#### [PROBLEM DETAILS]
Copy the listing as it is written, and leave each picture out.

#### [MATERIALS PROVIDED]
::::::::::

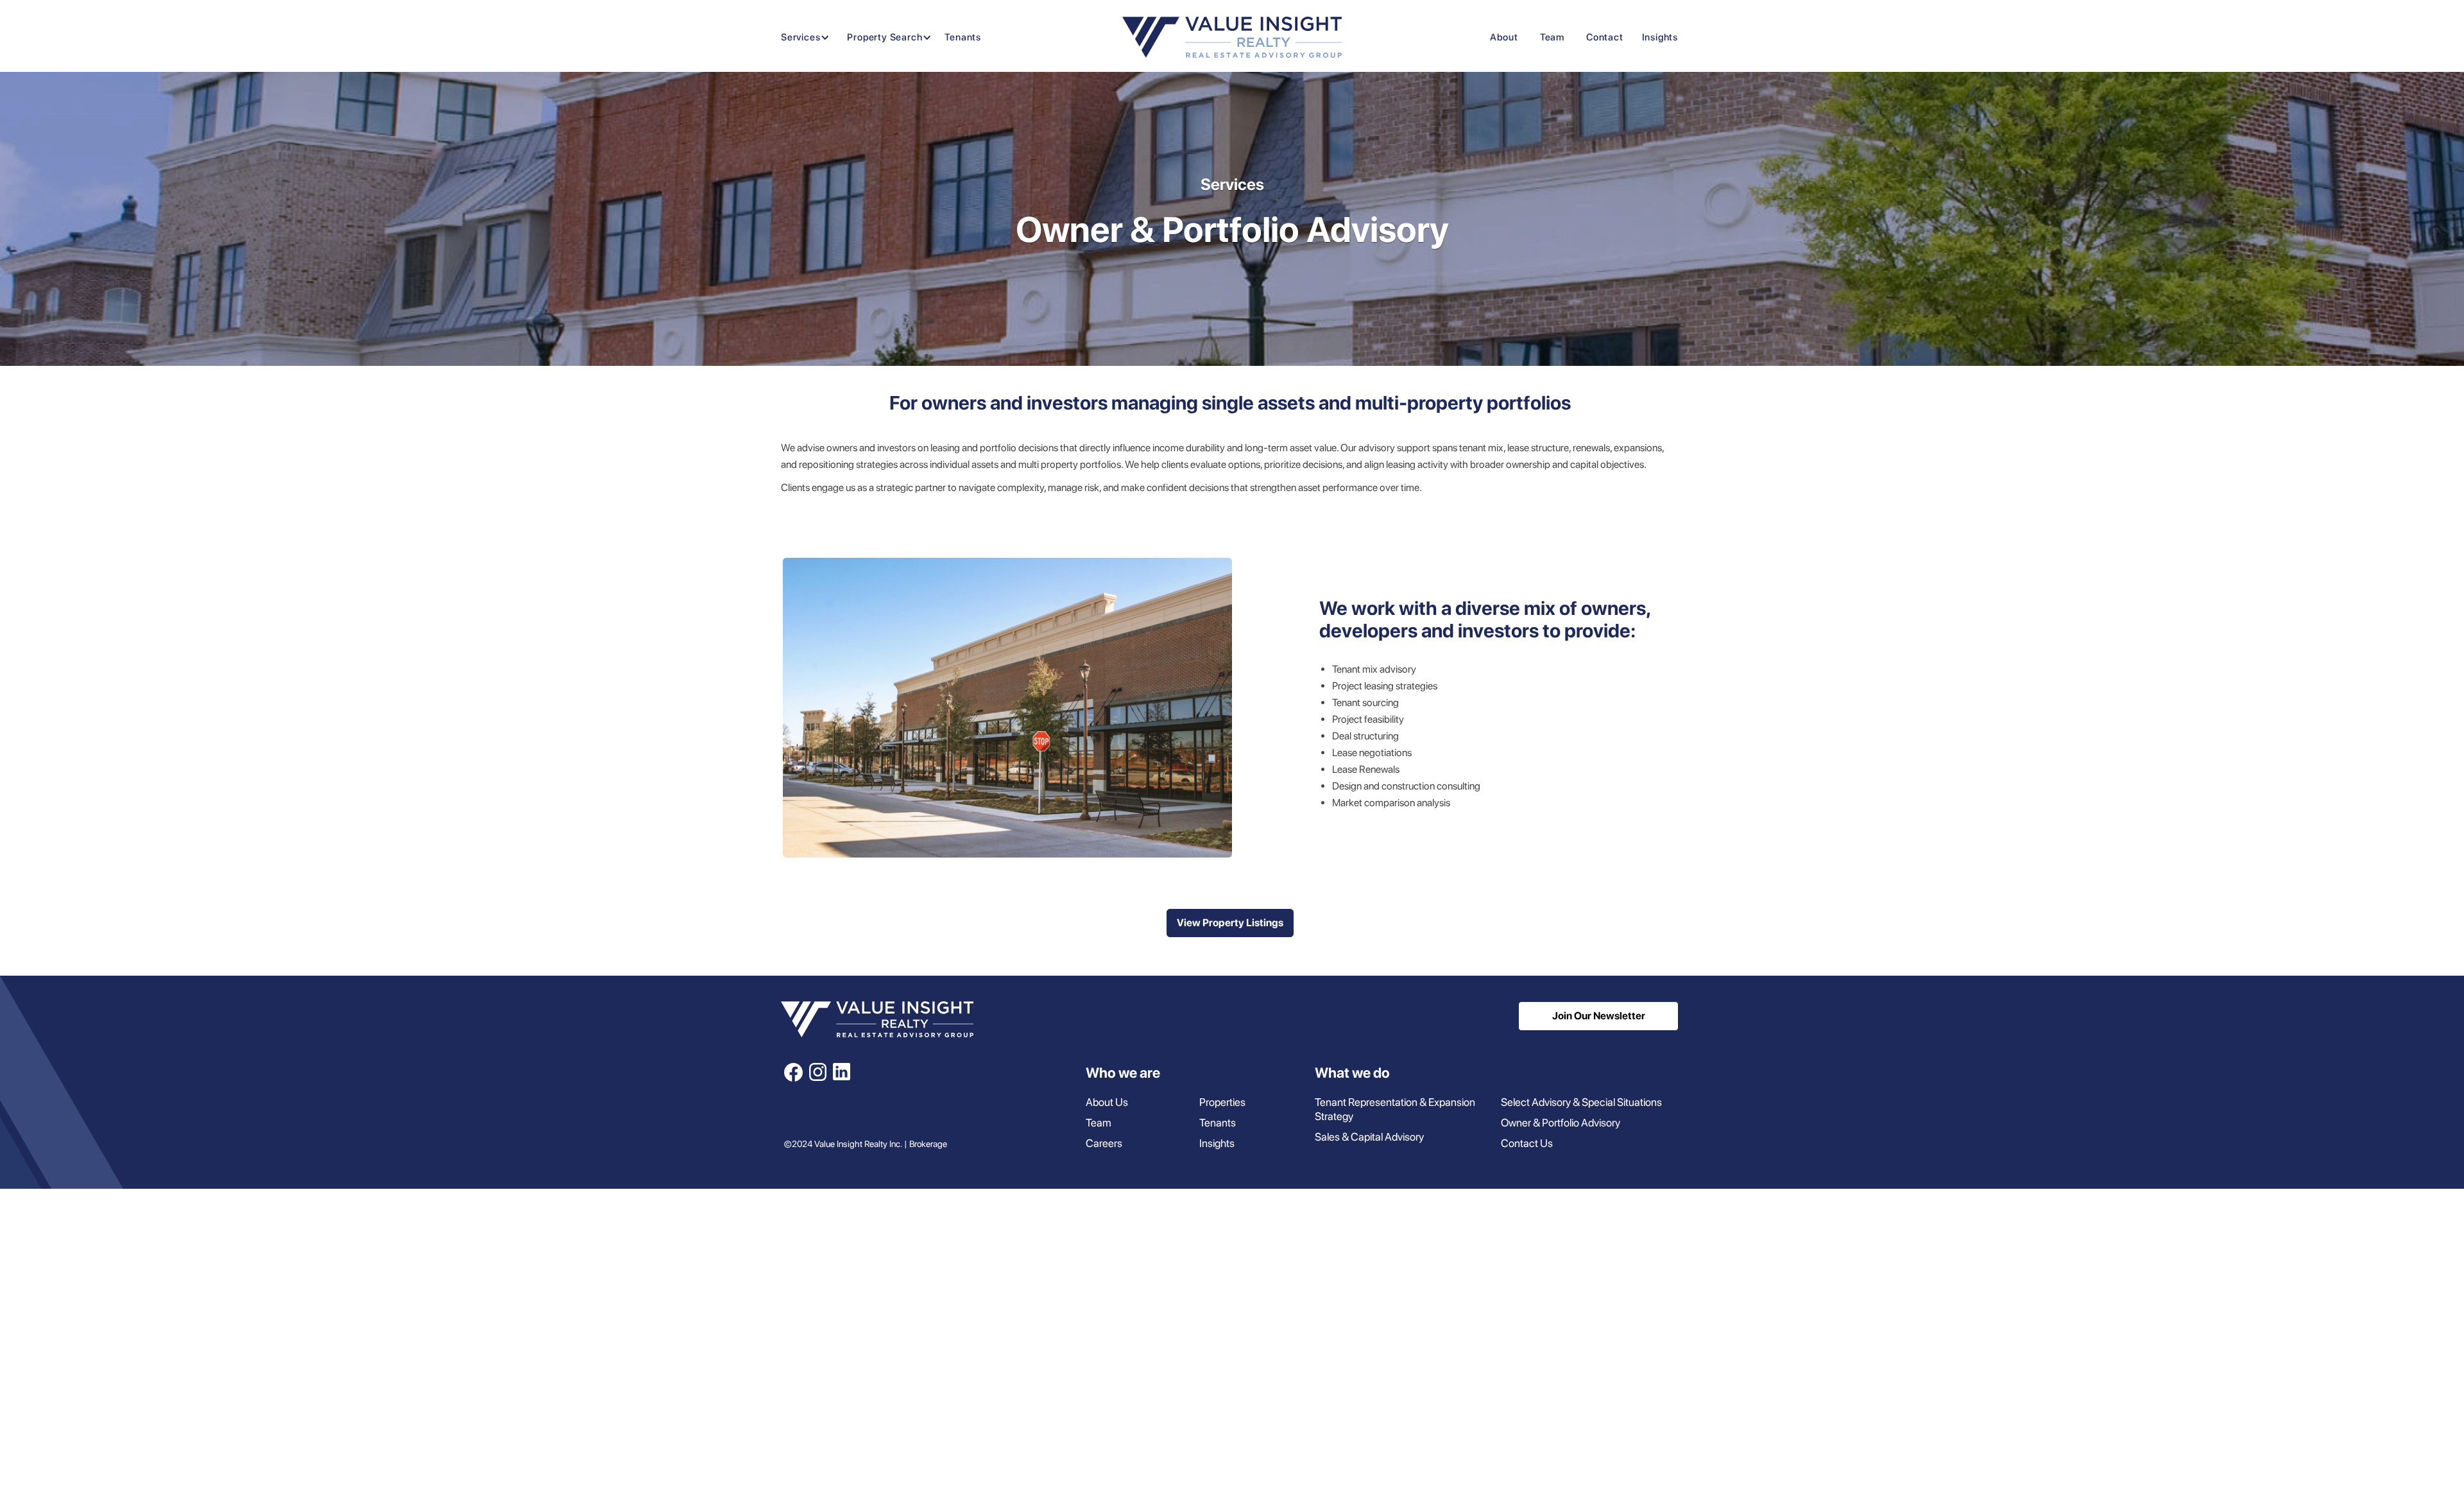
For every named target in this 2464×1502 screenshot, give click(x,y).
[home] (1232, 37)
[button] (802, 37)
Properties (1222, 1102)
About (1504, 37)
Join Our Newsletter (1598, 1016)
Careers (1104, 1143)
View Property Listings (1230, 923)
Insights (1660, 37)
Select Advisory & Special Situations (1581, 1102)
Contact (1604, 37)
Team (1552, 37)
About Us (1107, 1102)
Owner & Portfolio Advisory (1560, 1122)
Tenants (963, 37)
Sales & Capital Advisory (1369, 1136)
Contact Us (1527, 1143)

::::::::::

#### [EXPECTED ANSWER]
For every named target in this 2464×1502 screenshot, give click(x,y).
[home] (1232, 37)
[button] (802, 37)
Properties (1222, 1102)
About (1504, 37)
Join Our Newsletter (1598, 1016)
Careers (1104, 1143)
View Property Listings (1230, 923)
Insights (1660, 37)
Select Advisory & Special Situations (1581, 1102)
Contact (1604, 37)
Team (1552, 37)
About Us (1107, 1102)
Owner & Portfolio Advisory (1560, 1122)
Tenants (963, 37)
Sales & Capital Advisory (1369, 1136)
Contact Us (1527, 1143)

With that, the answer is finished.